The government-wide effort to contain the threat to classified information and sensitive facilities from trusted insiders is falling behind schedule.
Currently, the anticipated achievement of an Initial Operating Capability for insider threat detection by January 2017 is “at risk,” according to a new quarterly progress report. Meanwhile, the date for achieving a Full Operating Capability cannot even be projected.
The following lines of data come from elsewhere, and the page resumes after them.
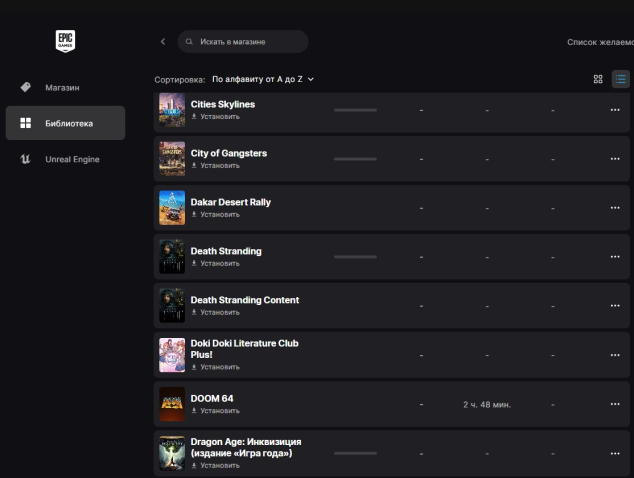Image resolution: width=634 pixels, height=478 pixels.
Task: Open Death Stranding Content options menu
Action: click(x=615, y=306)
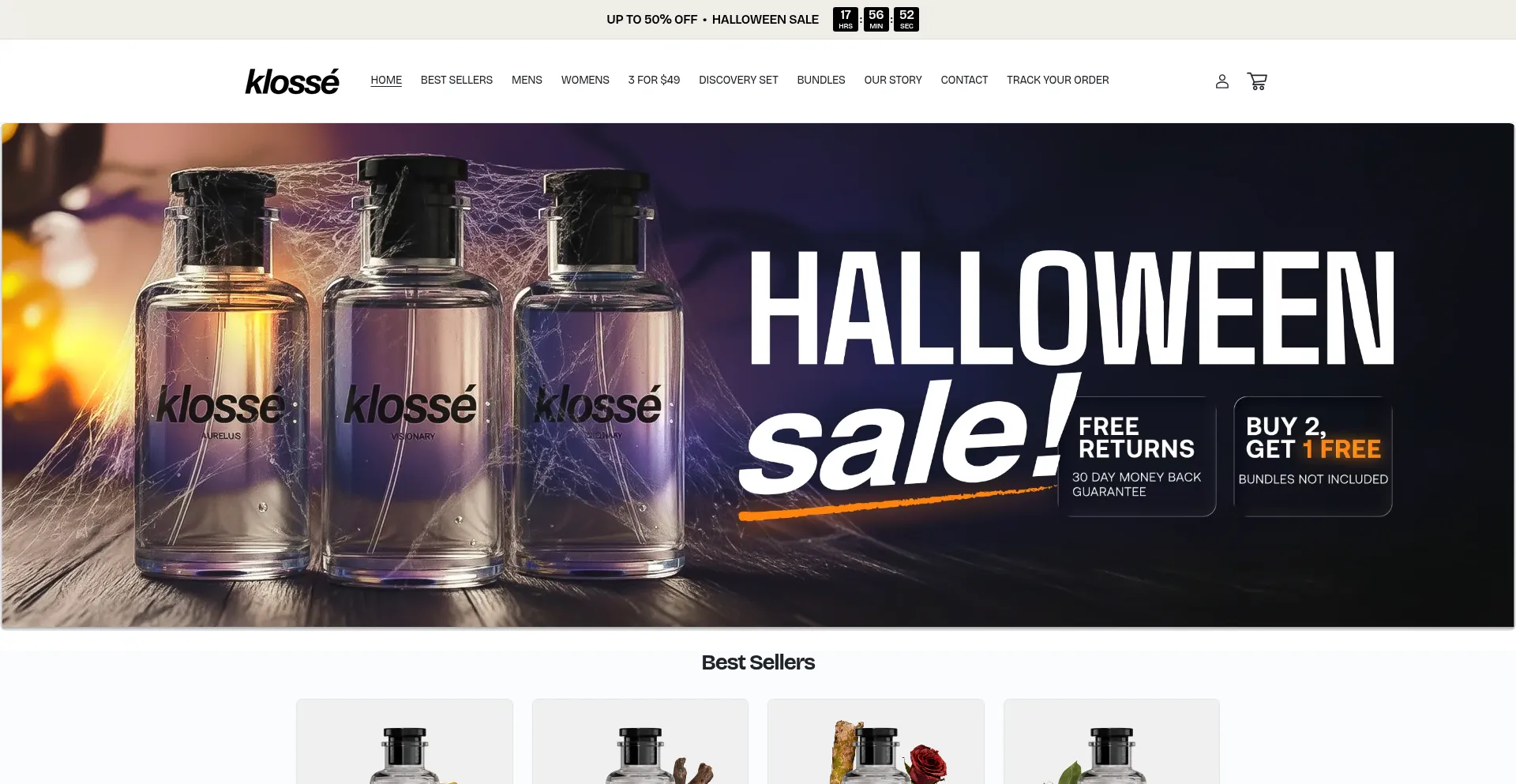Visit OUR STORY page
The image size is (1516, 784).
tap(893, 81)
See “Insider Threat and Security Clearance Reform, FY2014, Quarter 4.”
One aspect of the insider threat program is “continuous evaluation” (CE), which refers to the ongoing review of background information concerning cleared persons in order to ensure that they remain eligible for access to classified information and to provide prompt notice of any anomalous behavior.
The Office of the Director of National Intelligence was supposed to achieve “an initial CE capability for the most sensitive TS [Top Secret] and TS/SCI population” by December 2014. The latest quarterly report on the Insider Threat program noted that this milestone is “at risk.” In fact, it was missed.
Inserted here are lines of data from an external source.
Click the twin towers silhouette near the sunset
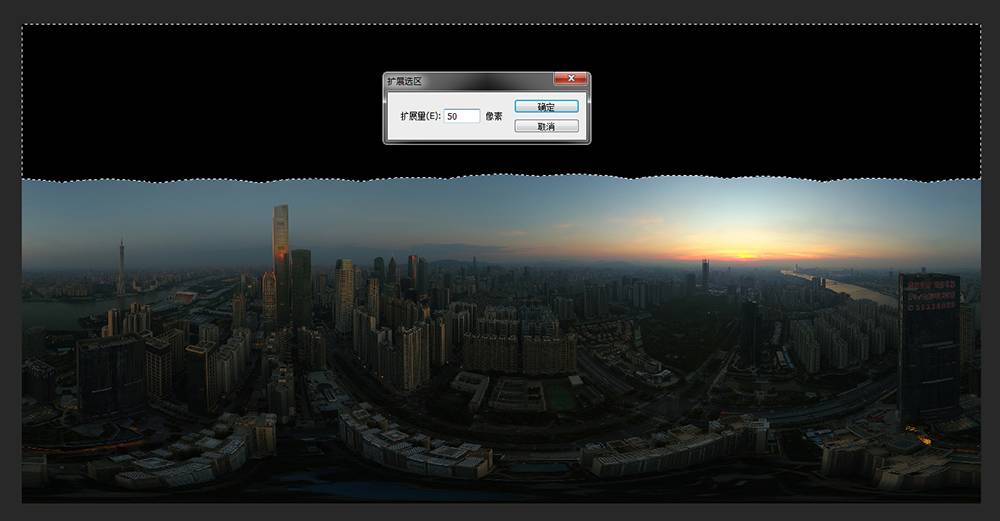 coord(705,270)
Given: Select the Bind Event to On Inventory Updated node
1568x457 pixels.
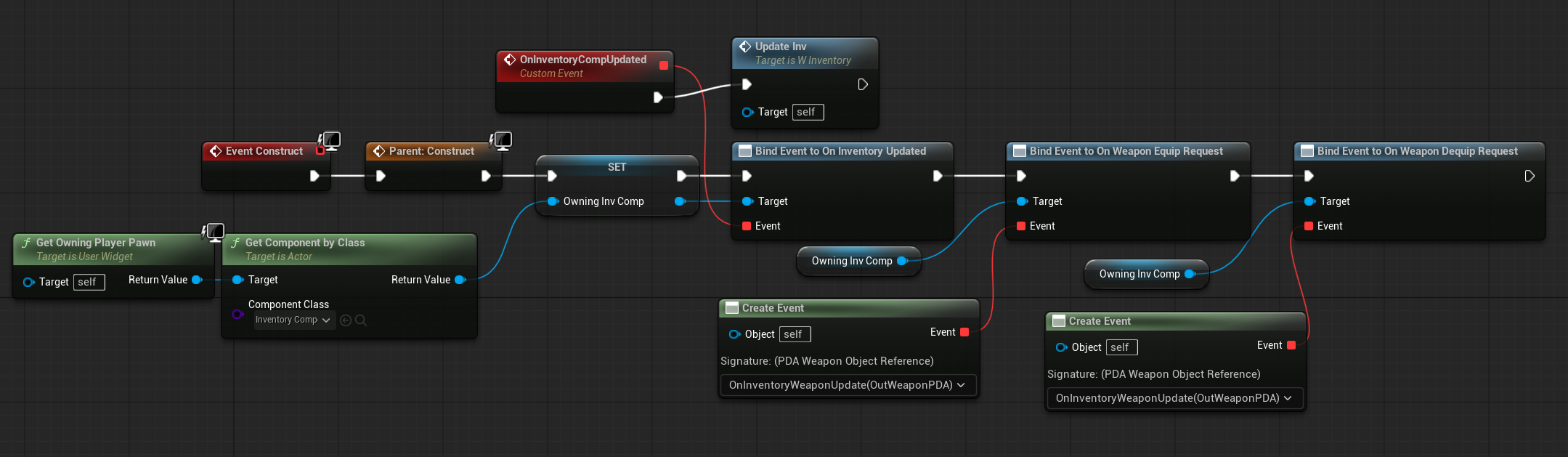Looking at the screenshot, I should pyautogui.click(x=840, y=151).
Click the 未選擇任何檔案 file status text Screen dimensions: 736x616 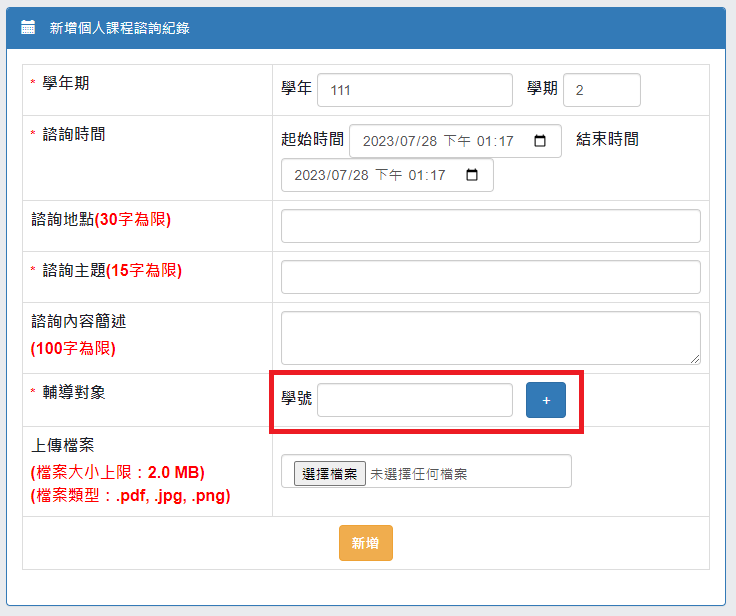pyautogui.click(x=419, y=474)
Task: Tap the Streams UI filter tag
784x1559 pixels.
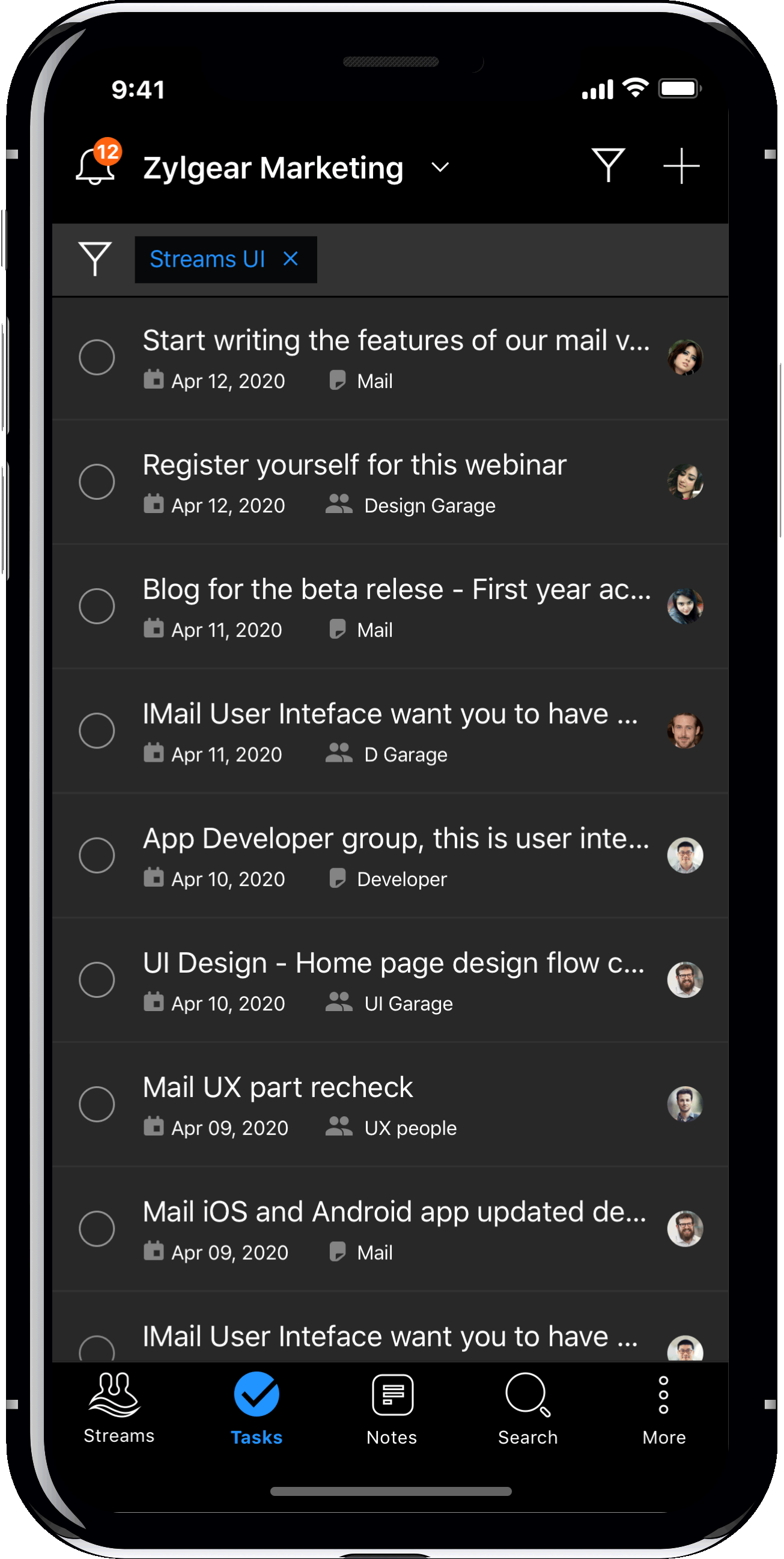Action: click(x=207, y=259)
“We did not meet” the December 2014 milestone for an initial CE capability, confirmed ODNI spokesman Eugene Barlow, though he said that “we’ve made considerable progress” in the Insider Threat program overall.
Nor has a revised milestone date for the initial CE capability been set, he added. But “we continue to aggressively push forward” and the desired function will be rolled out over the next few years, he said.
The Department of Defense is “on track” to provide continuous evaluation of 225,000 agency personnel by the end of 2015, and to expand that number to 1 million employees by 2017, according to the quarterly report. Actual achievements in individual agencies are classified.
As a general matter, the Insider Threat program faces both technological and “cultural” obstacles.
The information technology structures that are in place at most executive branch agencies are not optimized to support continuous evaluation or related security policies. Adapting them to address the insider threat issue is challenging and resource-intensive. Nor are agency policies and practices consistent across the government or equally hospitable to security concerns.
But it’s worth noting that the uneven performance described in the quarterly report reflects a degree of public candor that is unusual in security policy. Instead of presenting assurances that everything is fine in the Insider Threat program, the report acknowledges that some things are not fine and will not be fine for an unspecified time. That is refreshing and even, in its straightforward approach to the issue, somewhat encouraging.